PROBLEM TO WORK ON ::
Write out exactly the lines from the one holding "Click the comment bubble icon in sidebar" to the last line of the entries, both ends included and nothing else, without the pictures.

Stored data entries ::

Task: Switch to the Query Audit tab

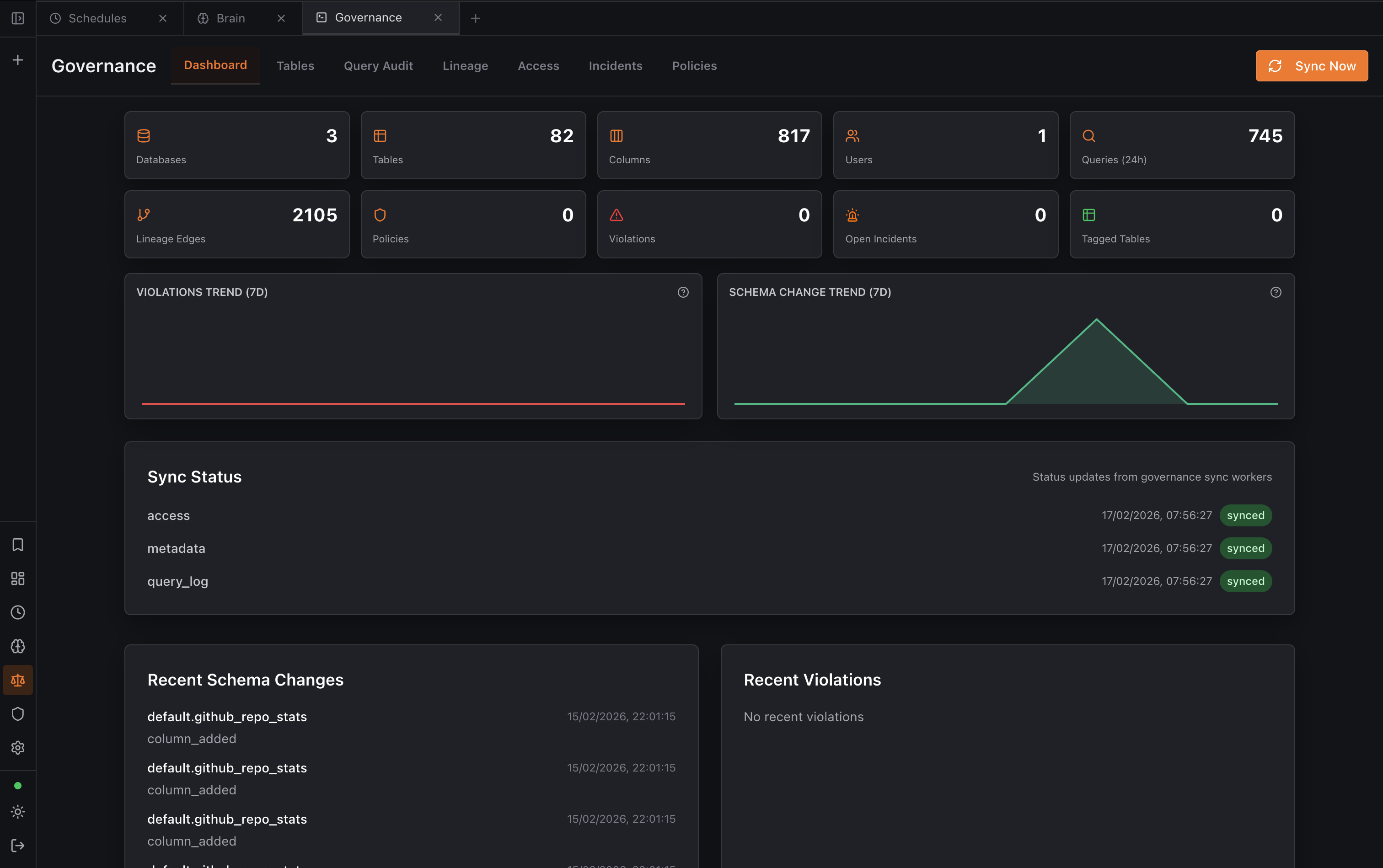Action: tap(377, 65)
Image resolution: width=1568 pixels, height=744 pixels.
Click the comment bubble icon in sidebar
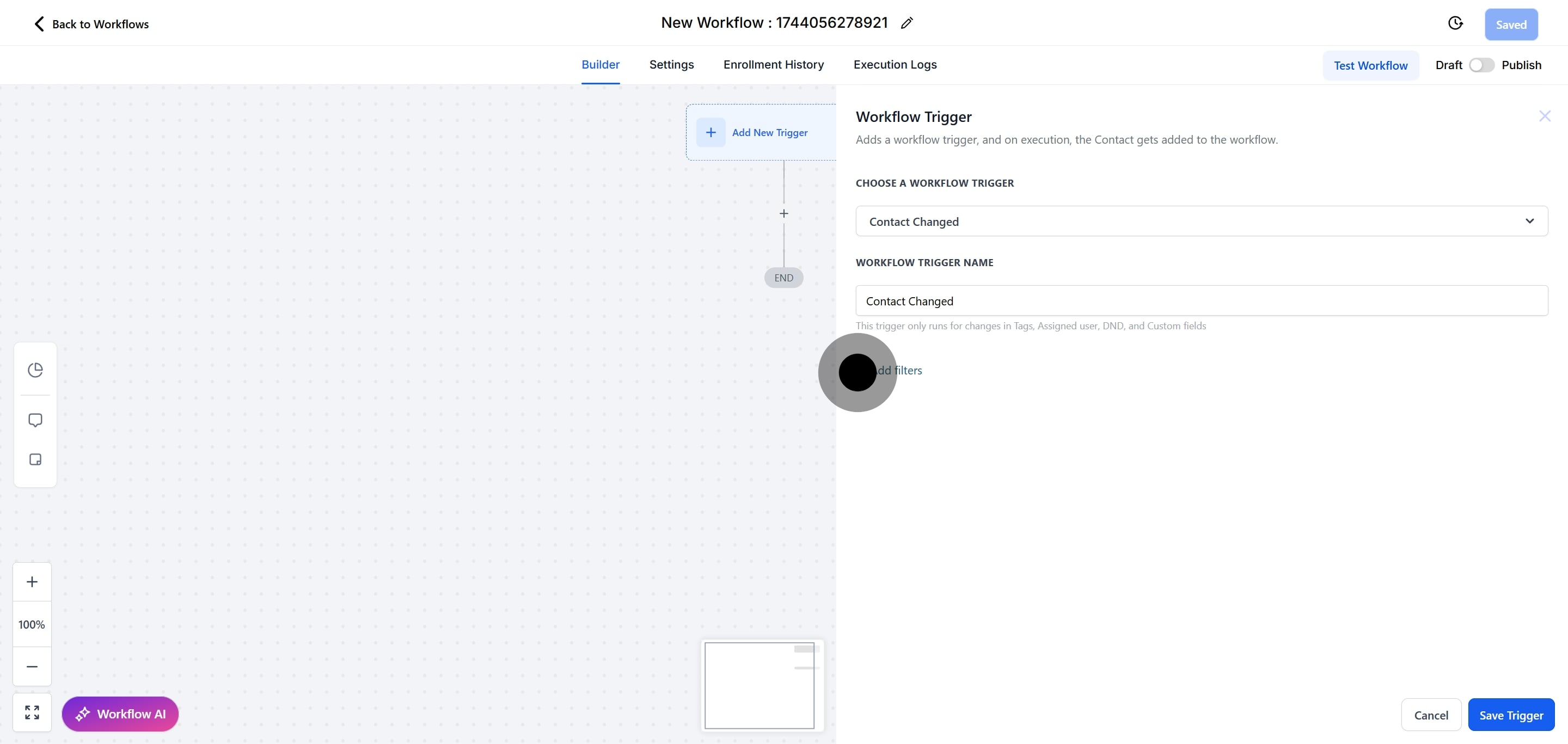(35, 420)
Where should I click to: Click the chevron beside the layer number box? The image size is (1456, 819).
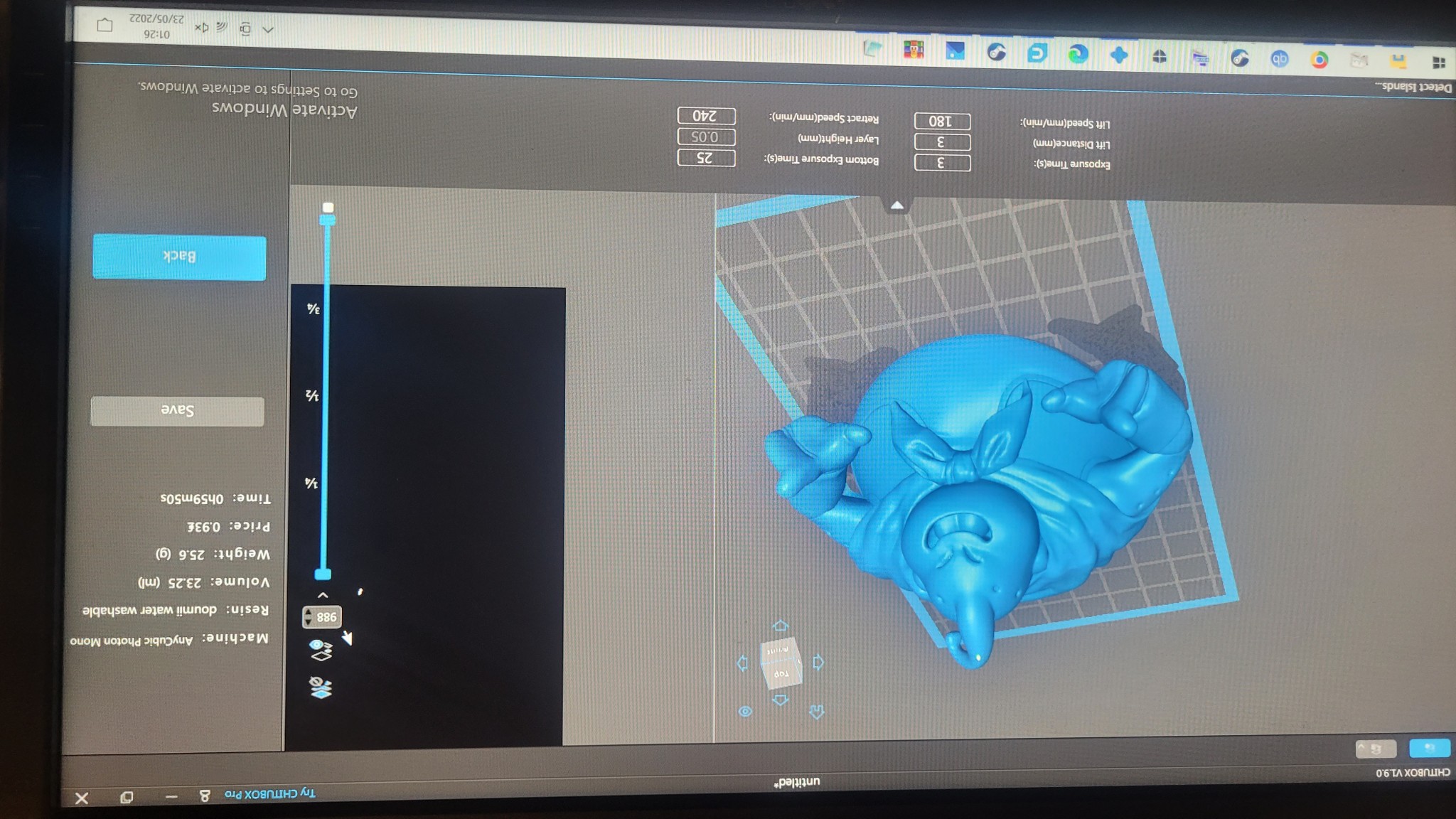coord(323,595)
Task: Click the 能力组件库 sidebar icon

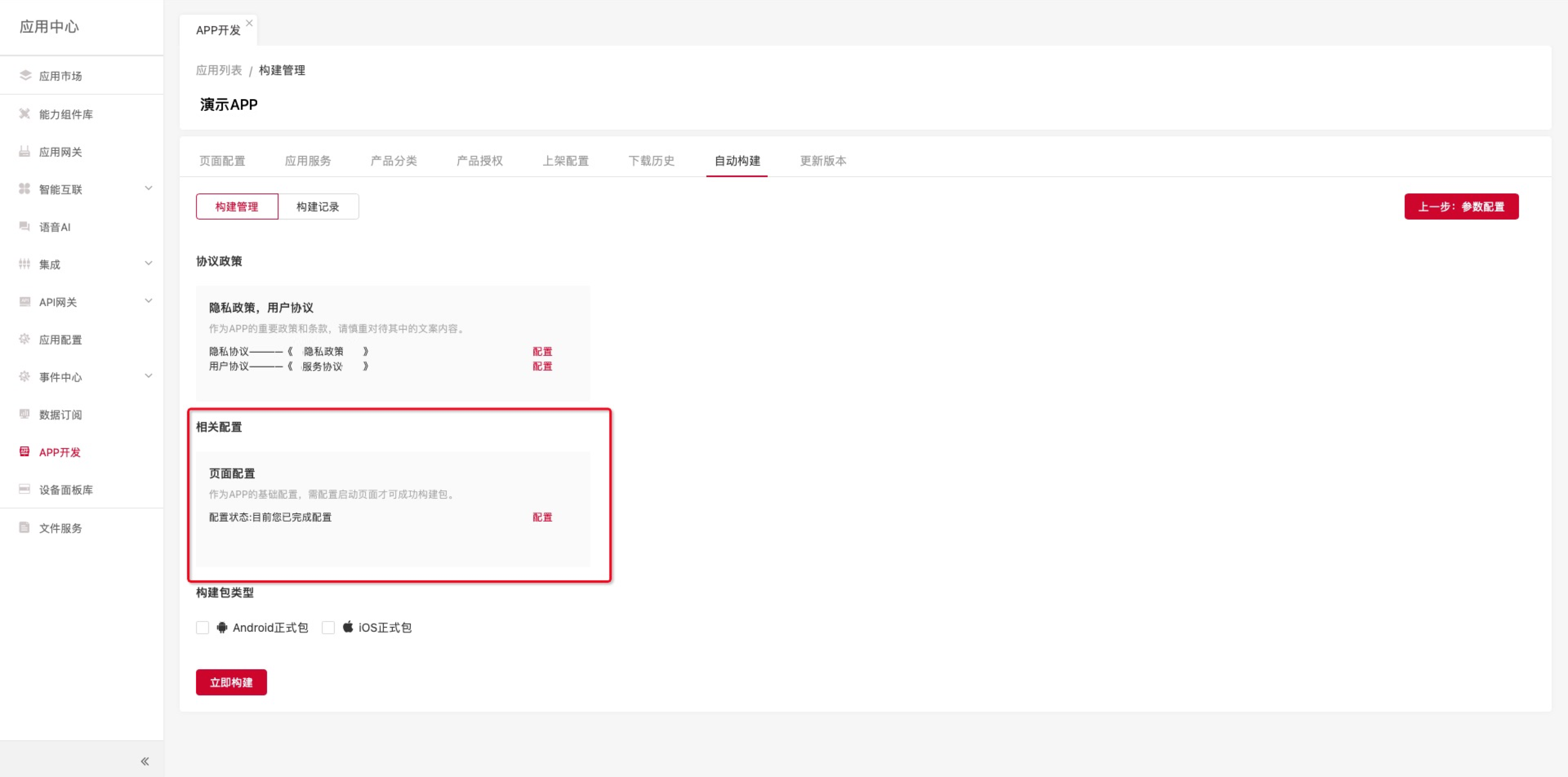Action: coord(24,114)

SOLUTION ::
Click the comment bubble icon in sidebar
(35, 420)
Where should I click to: Click the chevron beside the layer number box? The image size is (1456, 819).
coord(323,595)
Task: Click the 能力组件库 sidebar icon

Action: coord(24,114)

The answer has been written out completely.